● Tareas del ejercicio
a - Según el fragmento, ¿cuántos títulos presentó Sitges 2019 en total, de acuerdo con la organización?
b - Indica si cada afirmación concuerda con el fragmento y cita las palabras que lo deciden: (i) La sección Noves Visions reunió 34 películas. (ii) El Fantastic Fest de Austin es el mayor festival de cine fantástico de toda Norteamérica. (iii) La cifra de títulos de 2019 superó la de ediciones anteriores.
c - Transcribe, por favor, sin cambios el pasaje del fragmento que comienza en las palabras «Ya estamos todos, podríamos» y termina después de «para el paciente?».

● Fragmento
Ya estamos todos, podríamos felicitarnos mientras nos congregamos a la luz del negatoscopio. Al menos hasta hacernos la pregunta inaplazable: a estas alturas ¿hay algún tratamiento para el paciente?

Sitges 2019 (I) - I - Auditori

II.

Cabría pensar que, una vez identificado el problema por parte de voces autorizadas, hallaríamos en Sitges 2019 visos de reparación o, cuanto menos, de corrección del rumbo. Sin embargo, si el lector se ha asomado a los susodichos artículos, habrá comprobado que no se hace mención alguna a la responsabilidad del festival en la promoción de determinadas concepciones del fantástico. De hecho, desde hace años Sitges viene siendo una muestra más que un festival, con estructura y funcionamiento más asimilables a los de una pala excavadora, la cual va descargando todo el material posible en sus salas, que a un laboratorio de programación. Tampoco sería justo generalizar: en Brigadoon, Seven Chances, Sitges Clàssics o Anima’t, justo las secciones menos acuciadas por la sed de impacto y de novedad, se percibe una consistencia que podrían hacer de cada una pequeños festivales autónomos; a la sombra, empero, de esas montañas de la locura que son una Sección Oficial de 35 películas y otra de Noves Visions de 34, de un total de 171 títulos presentados según la organización, al margen de otras actividades en el programa. Una cifra que, siendo menor a la de anteriores ediciones —decisión consciente que, algo revelador, el propio Sala justificó por el bien de una programación «más racional y organizada» 8— sigue superando con holgura las 130 del Fantasia de Montreal (el mayor festival de cine fantástico de toda Norteamérica) o las 94 del Fantastic Fest de Austin (el más grande dentro de los EE.UU.) en sus últimas ediciones.

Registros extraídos

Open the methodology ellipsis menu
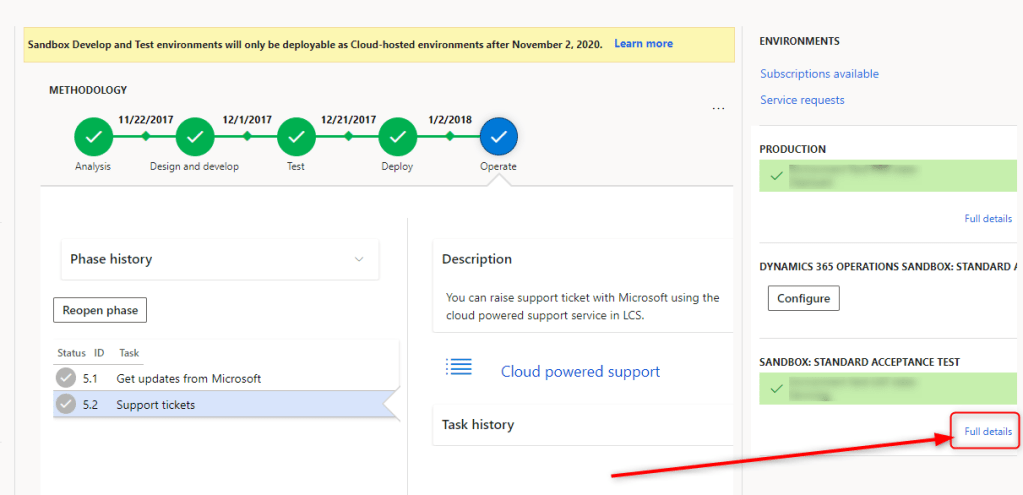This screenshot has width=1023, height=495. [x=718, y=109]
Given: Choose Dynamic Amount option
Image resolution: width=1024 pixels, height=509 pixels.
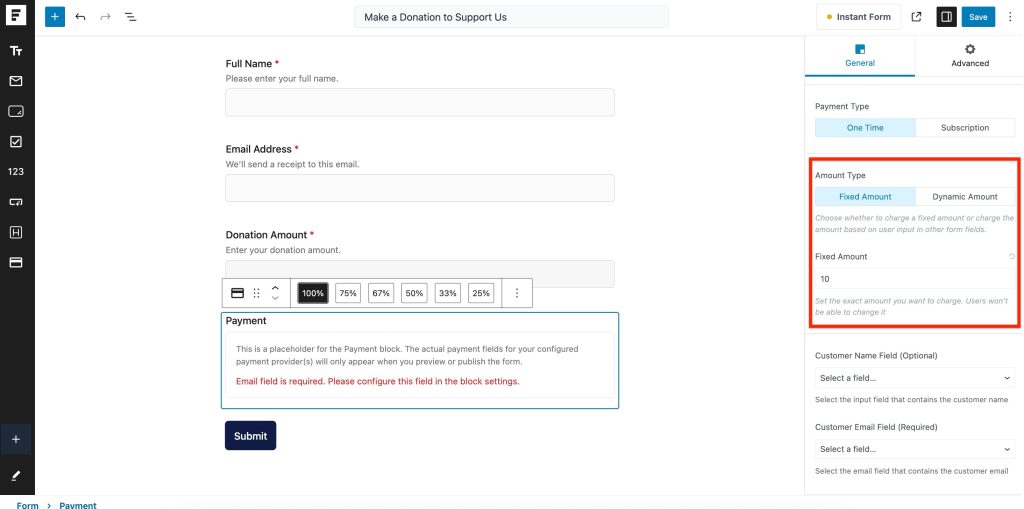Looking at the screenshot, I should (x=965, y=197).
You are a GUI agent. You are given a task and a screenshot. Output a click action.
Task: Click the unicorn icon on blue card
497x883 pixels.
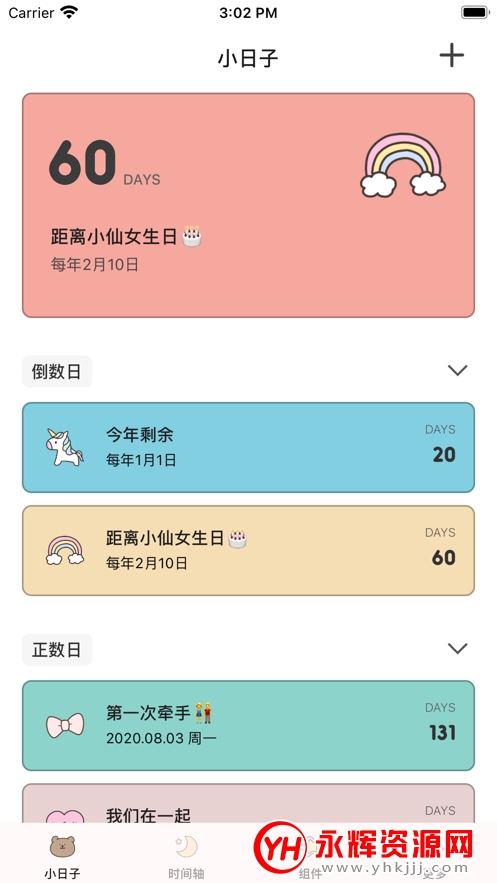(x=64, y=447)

● Tus respuestas
a - 171 títulos.

b -
(i) Sí: «otra de Noves Visions de 34».
(ii) No: «las 130 del Fantasia de Montreal (el mayor festival de cine fantástico de toda Norteamérica)».
(iii) No: «siendo menor a la de anteriores ediciones».

c -
Ya estamos todos, podríamos felicitarnos mientras nos congregamos a la luz del negatoscopio. Al menos hasta hacernos la pregunta inaplazable: a estas alturas ¿hay algún tratamiento para el paciente?